WORK TO BE COMPLETED:
The response must contain the complete data, printed exactly.

MATERIAL SUPPLIED:
Start of Block
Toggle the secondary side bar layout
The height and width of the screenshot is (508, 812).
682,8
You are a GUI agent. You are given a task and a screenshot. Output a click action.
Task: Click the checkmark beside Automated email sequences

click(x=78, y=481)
End of Block
WRITTEN REPLY:
Toggle the secondary side bar layout
The height and width of the screenshot is (508, 812).
682,8
You are a GUI agent. You are given a task and a screenshot. Output a click action.
Task: Click the checkmark beside Automated email sequences

click(x=78, y=481)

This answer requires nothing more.